Environmental Science

This Year’s Winter Olympics First Ever To Take Place On 100 Percent Artificial Snow

This Year’s Winter Olympics First Ever To Take Place On 100 Percent Artificial Snow

The climate problem isn’t only horrible because it causes flowers to blossom early and turns Mad Max from a science fiction franchise into a frighteningly accurate prophecy. It will also impact how we watch sports in the future: the Winter Olympics will most likely be held on fully manufactured snow in the future. We mean “beginning now” when we say “the future.” According to a report from Loughborough University London, the 2022 Beijing Winter Olympics will be the first time without a single flake of natural snow on the ground – it will be almost entirely artificial.

The executive summary of the research states, “The lack of natural snow at Beijing 2022 is not surprising.” “The beautiful slopes outside Beijing hide a terrible truth: they’ll be the product of an estimated 49 million gallons of chemically treated water frozen by snow machines, an energy-intensive procedure that’s costly and potentially harmful in water-stressed places.” The organizers are installing eight water cooling towers, 130 fan-driven snow generators, and roughly 300 snowmaking guns to cover the proposed competition surface of around 800,000 square meters (about 8.6 million square feet). The Games will necessitate the creation of around 1.2 million cubic meters (317 million US gallons) of artificial snow – all in one of the world’s most water-scarce cities.

As you might expect, that will necessitate an enormous amount of energy – and will be “both costly and… a considerable strain on water resources,” according to the paper. This is true “even if powered by renewables,” according to the authors, and if China develops a massive new winter sports tourism business, which will almost certainly rely on artificial snow, this could be just the start of the problem. Man-made snow creates more dangerous competitions for winter athletes, which isn’t simply bad news for environmentalists.

Last month, Estonian Olympic biathlete Johanna Taliharm told AP that artificial snow is icier, making it faster and more dangerous. “It also hurts worse if you fall outside of the course on a rough and muddy hard ground rather than a fluffy snowbank.” Because man-made snow is generated from frozen water droplets sprayed at high speeds using a snow cannon, it isn’t truly snow at all. It isn’t created from regular six-pointed flakes like the kind that falls from the sky, so it lacks the natural air pockets that keep the slopes fluffy and dry.

Instead, because of its high water content, it can become slick, “like a hockey rink when there’s hockey snow,” according to slopestyle rider and 2018 gold medalist Red Gerard. He went on to say, “It’s just shaved ice.” “It feels like that’s what you’re riding on.” “Artificial snow is less merciful if you fall,” British snowboarder Zo Gillings-Brier told the Loughborough paper. “There is less snowfall than there was 20 years ago,” she remarked, “and more tournaments are cancelled due to lack of snow.”

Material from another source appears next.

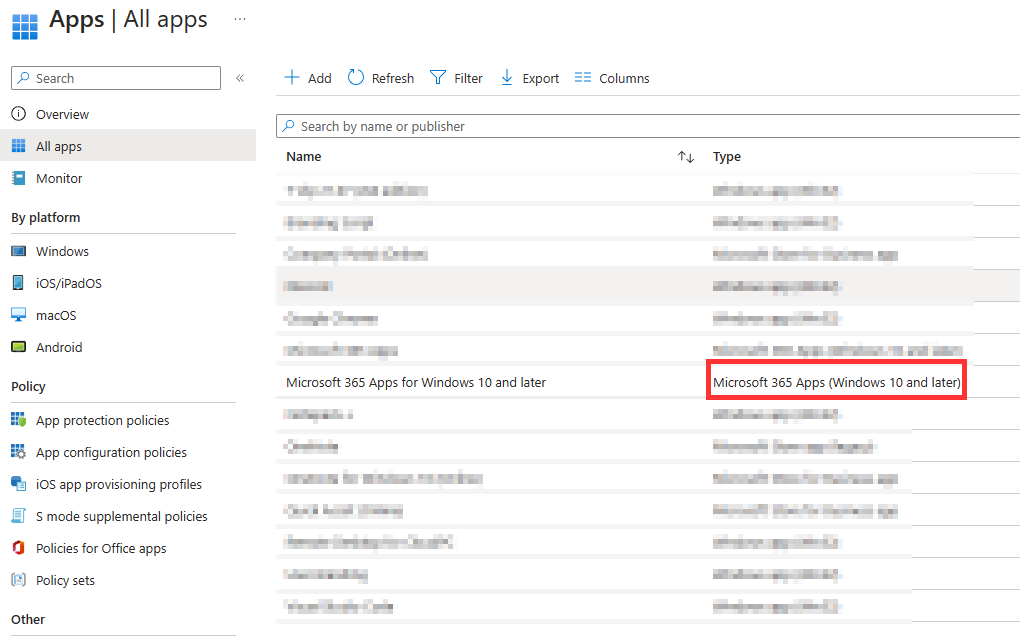Click the Refresh circular arrow icon
Viewport: 1020px width, 641px height.
(x=356, y=78)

One of those competitions may wind up being the Winter Olympics themselves if the climate issue continues to unfold as it is. According to the paper, rising temperatures would decrease prospective Winter sports locations to a collection of “smaller, more isolated venues,” some of which may have “inadequate infrastructure, a lack of tourist facilities, and poorer levels of accessibility.” Only six of the 19 recent host cities will be able to host the Winter Games by 2080, according to academics, and Beijing will not be one of them. According to the report, Canadian freestyle skier Phillipe Marquis said, “The circumstances are clearly more dangerous than what we’ve seen before.”

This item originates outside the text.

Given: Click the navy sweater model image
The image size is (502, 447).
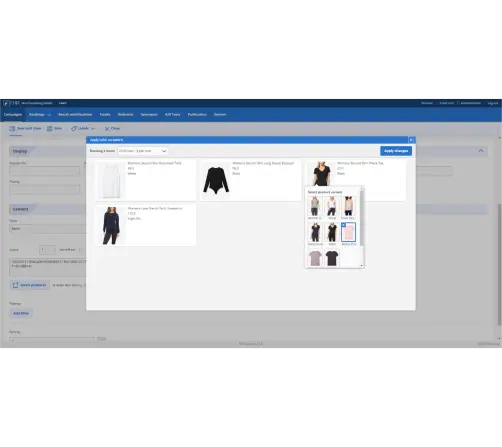Looking at the screenshot, I should [x=111, y=226].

“The amount of water required to manufacture considerable amounts of [artificial] snow to secure early season venues is mind-boggling from an environmental aspect.” “Yes, artificial snowmaking has always provided a boost, but we’ve reached an inexorable crossroads where artificial snowmaking is now carrying a huge load,” he continued. “Where do you think we’ll be in five years?” What’s ten years? “Fifty years?” you might wonder.